Smart City Innovations Highlighted at IoT Evolution Expo
From collision avoidance tech to air and noise monitoring, and digitizing city hall, several companies had their smart city tech on display
Technological innovation to empower smart cities is evolving with various individual components highlighted at the IoT Evolution Expo in Fort Lauderdale, Florida, this week.
These range from technology that monitors air quality to fully digitizing city hall.
While none match the end-to-end capabilities at the smart city in Peachtree Corners, as we extensively covered here, some of the smart city pieces being put together are impressive.
Sade Labs, a Turkey-based company with offices in Miami Beach, highlighted its technology for collision avoidance.
While such technology typically is part of autonomous vehicle development, Sade Labs is aiming its products at IoT applications such as employee and equipment tracking systems.
For example, a small device in an employee’s pocket could signal a nearby moving vehicle to stop as the employee appears about to cross its path.
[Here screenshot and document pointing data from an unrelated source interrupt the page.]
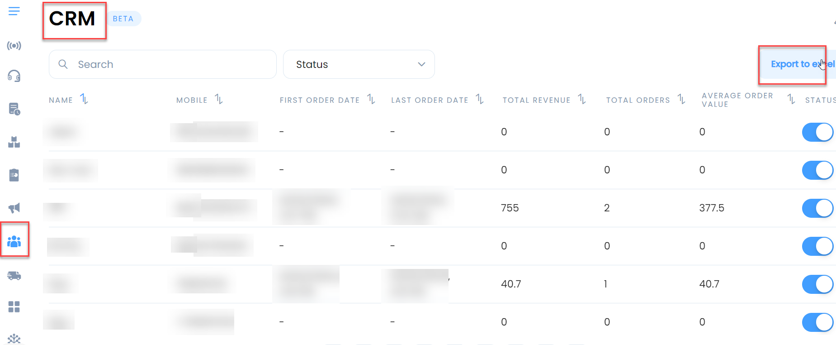Click the live broadcast signal sidebar icon

(14, 46)
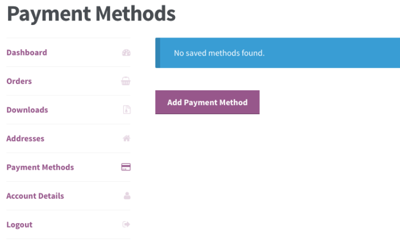Open the Account Details link
This screenshot has width=400, height=247.
click(35, 196)
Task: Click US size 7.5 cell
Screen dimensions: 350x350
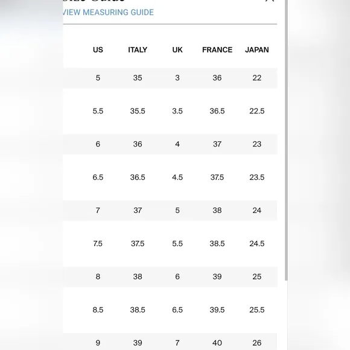Action: point(98,244)
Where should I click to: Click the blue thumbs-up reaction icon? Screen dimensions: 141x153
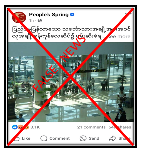pos(15,127)
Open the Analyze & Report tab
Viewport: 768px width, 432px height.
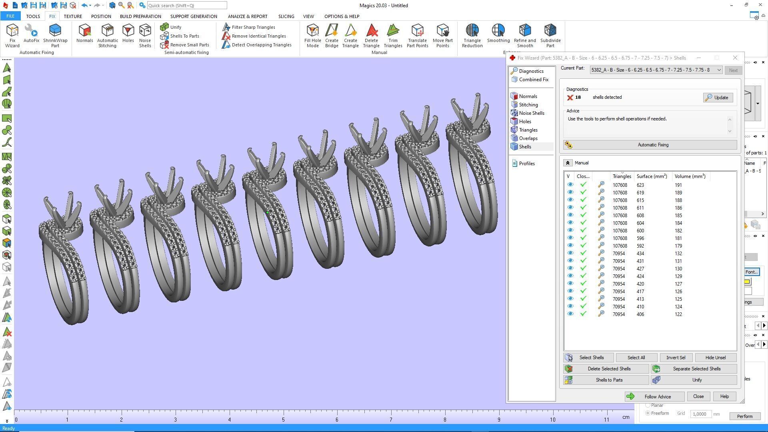coord(247,16)
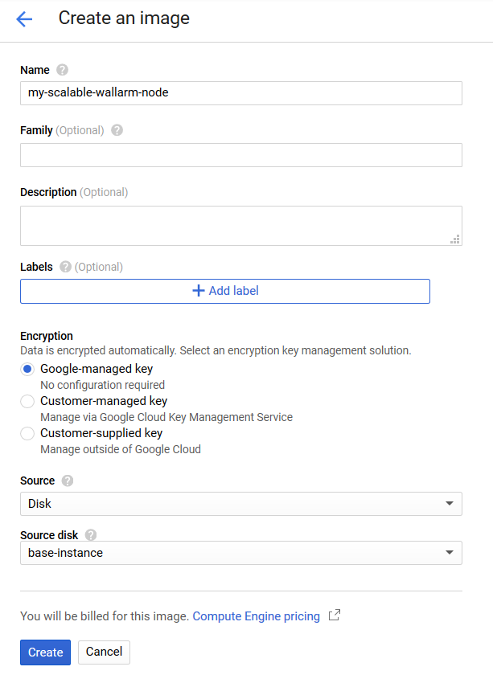The height and width of the screenshot is (679, 493).
Task: Cancel the image creation
Action: coord(104,652)
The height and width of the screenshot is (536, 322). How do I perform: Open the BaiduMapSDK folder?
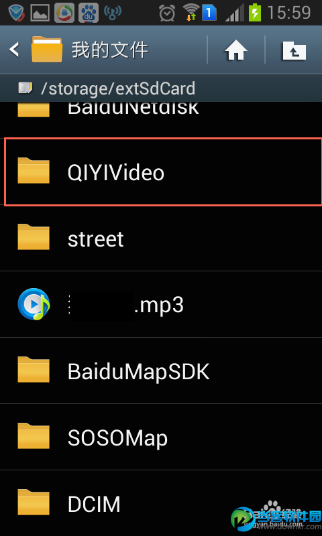click(x=161, y=371)
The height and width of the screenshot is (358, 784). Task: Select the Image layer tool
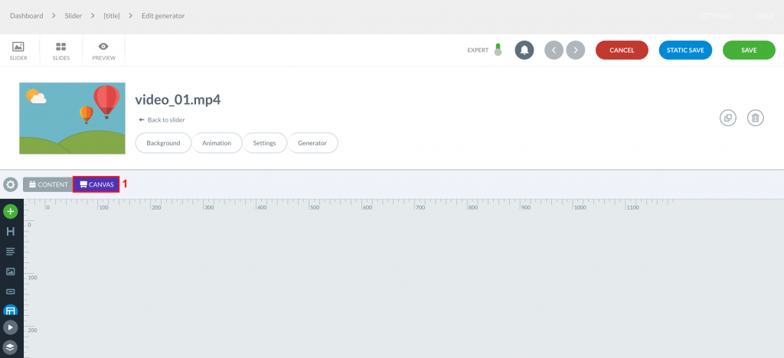11,272
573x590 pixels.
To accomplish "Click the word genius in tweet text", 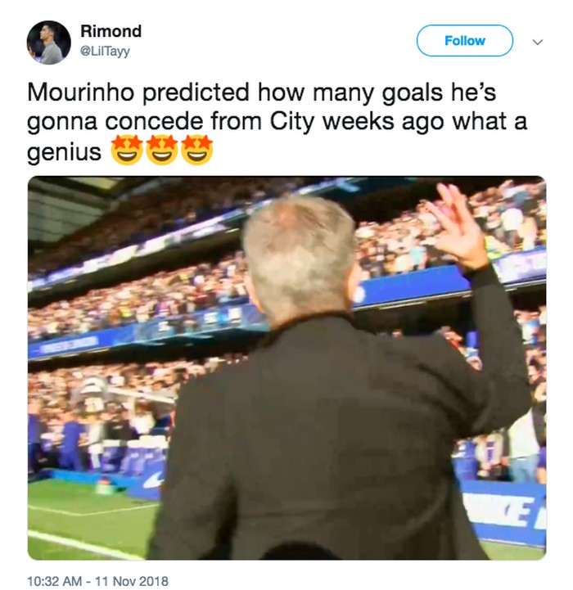I will 64,152.
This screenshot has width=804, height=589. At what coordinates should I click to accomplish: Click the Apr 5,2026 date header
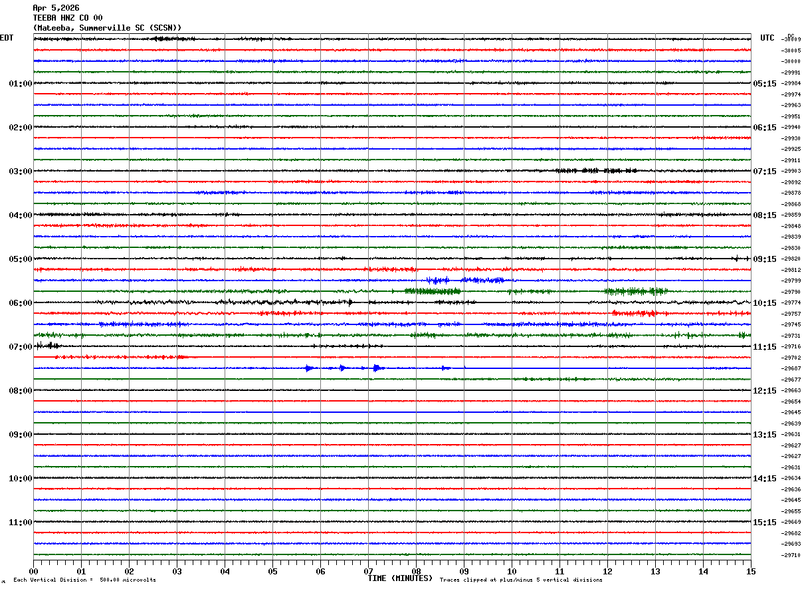(x=56, y=8)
As a demonstration, Mehmet Ilem, CEO and co-founder of Sade Labs, showed me a miniature moving vehicle on a track. As the vehicle moved around the track, Ilem placed a representative of a person ahead of the vehicle and the vehicle immediately stopped. When he removed the”‘person,” the vehicle resumed traveling.
The interesting twist here is that collision avoidance technology is targeted to include employees and vehicles rather than simply vehicle to vehicle.
At a totally different location at the Expo within the Broward County Convention Center, Libelium presented a totally different set of products, aimed at smart tourism and air quality.
Libelium markets monitors that have sensors to identify various things and send the data to the cloud. One example shown was a device to measure air quality.
“We can measure various aspects of the air and can also connect to weather systems,” John Wood, business development manager at Libelium, said as he pointed out several sensors on the underside of its air quality station.
“We also can detect and measure noise,” said Wood, noting that the company uses a machine learning algorithm for that application.
The sensors also can be used for tourism information, such as identifying groups and seasonal tourism.
In addition to employee collision avoidance and air and noise monitoring, another company at the expo showed an even different approach for smart cities.
“Think city hall,” Jonathan Levitt, vice president of growth, at Cocoflo. told me during a discussion of connected cities. “We digitize city hall.”
Cocoflo recently signed a deal with the state of Virginia to digitize its city hall. The approach allows for the automation of such features as location-based emergency alerts along with the total transformation to cloud-based city services.
While these are not smart cities in themselves, they are the kinds of innovations that municipalities will turn to when it’s their time to transform into smart cities.